-- Saved entries --
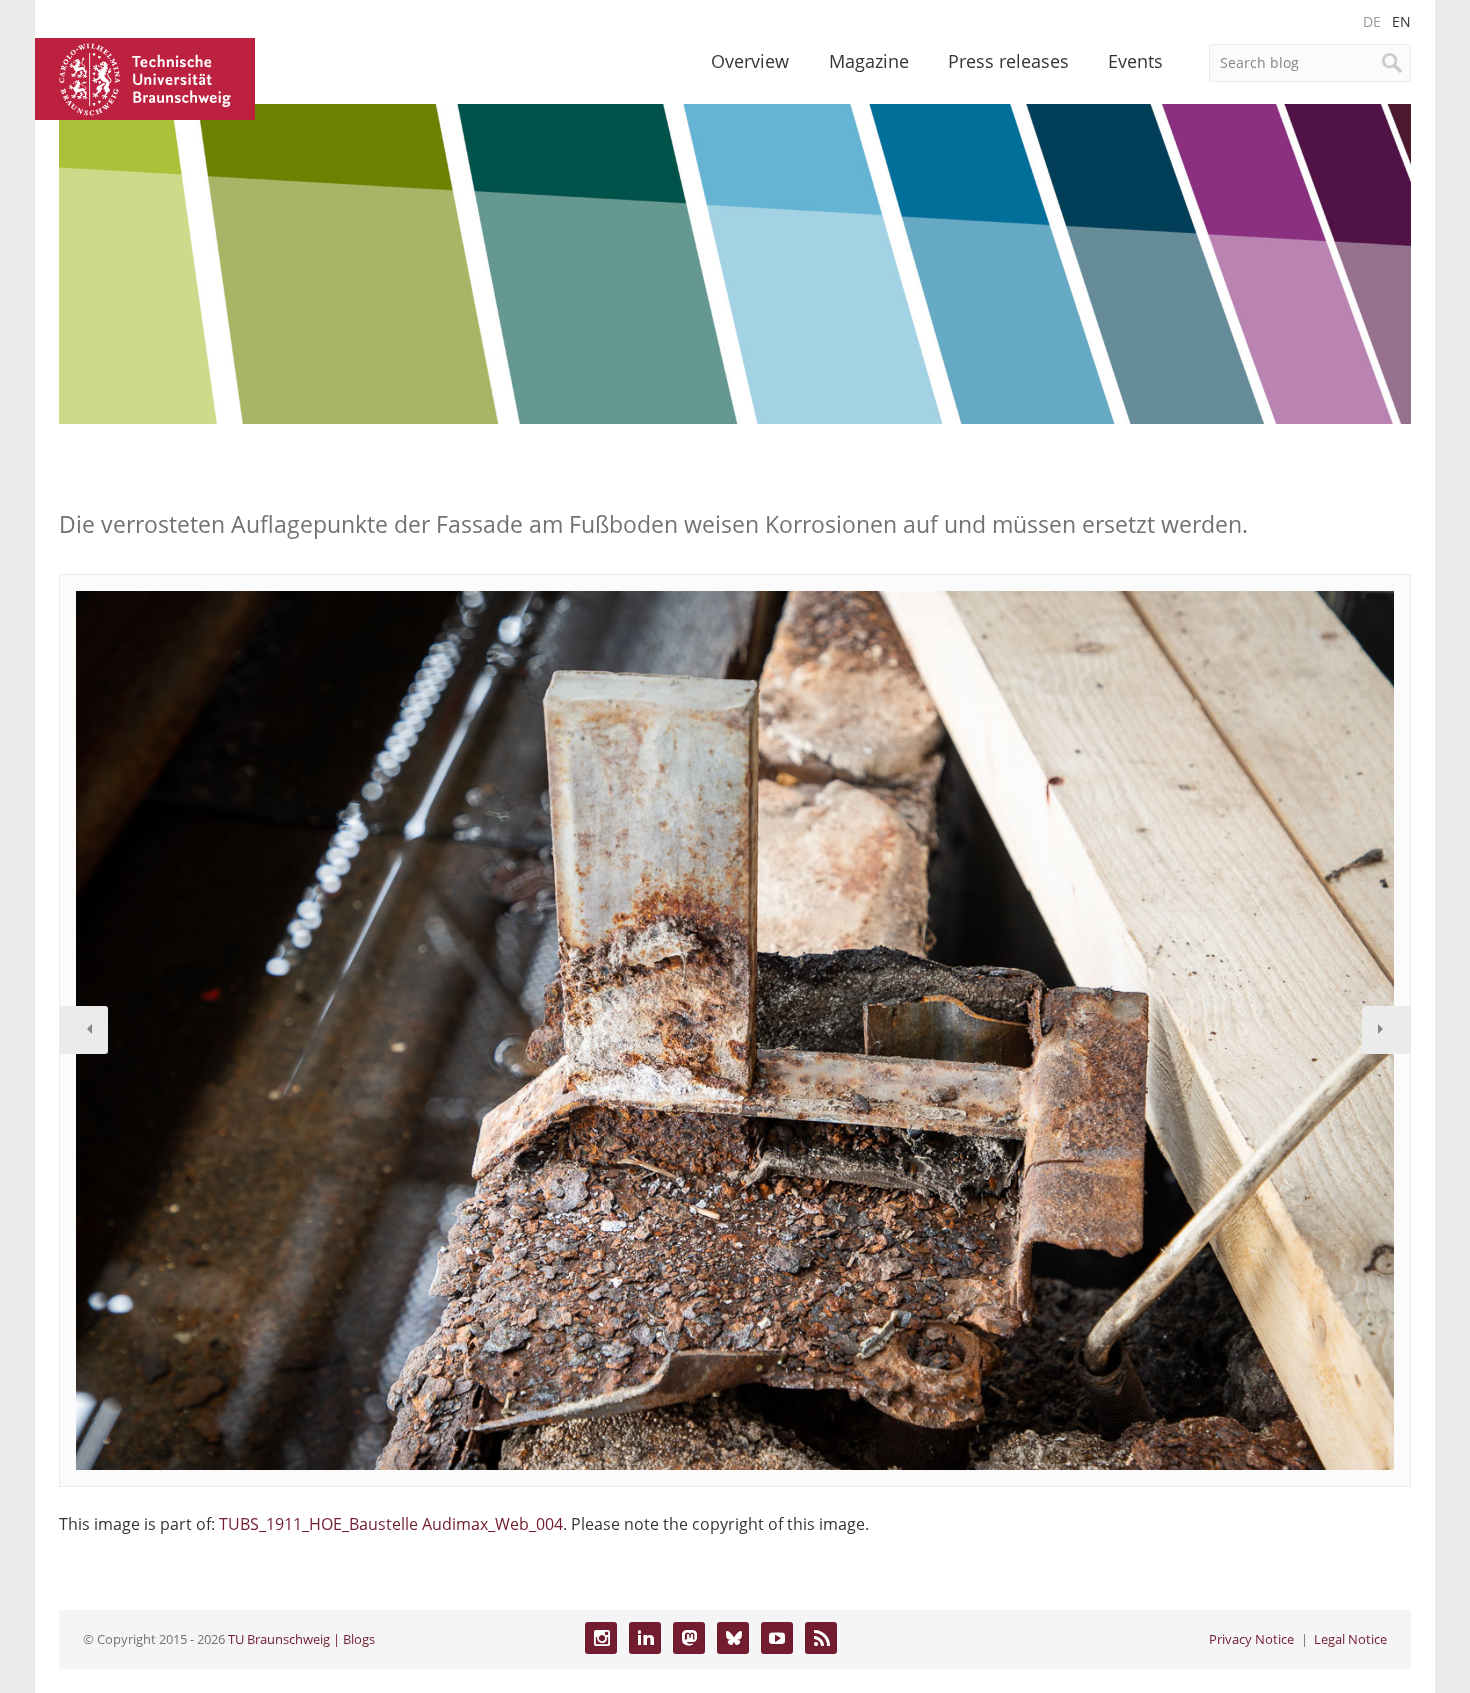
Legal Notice (1350, 1639)
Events (1135, 61)
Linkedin (645, 1638)
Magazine (869, 61)
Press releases (1008, 61)
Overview (750, 61)
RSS (821, 1638)
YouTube (777, 1638)
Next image (1386, 1030)
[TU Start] (145, 77)
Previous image (84, 1030)
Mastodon (689, 1638)
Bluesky (733, 1638)
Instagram (601, 1638)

-- PROBLEM STATEMENT --
Pictures aside, retype all of the entries word for word.

-- SOLUTION TO THIS PROBLEM --
Legal Notice (1350, 1639)
Events (1135, 61)
Linkedin (645, 1638)
Magazine (869, 61)
Press releases (1008, 61)
Overview (750, 61)
RSS (821, 1638)
YouTube (777, 1638)
Next image (1386, 1030)
[TU Start] (145, 77)
Previous image (84, 1030)
Mastodon (689, 1638)
Bluesky (733, 1638)
Instagram (601, 1638)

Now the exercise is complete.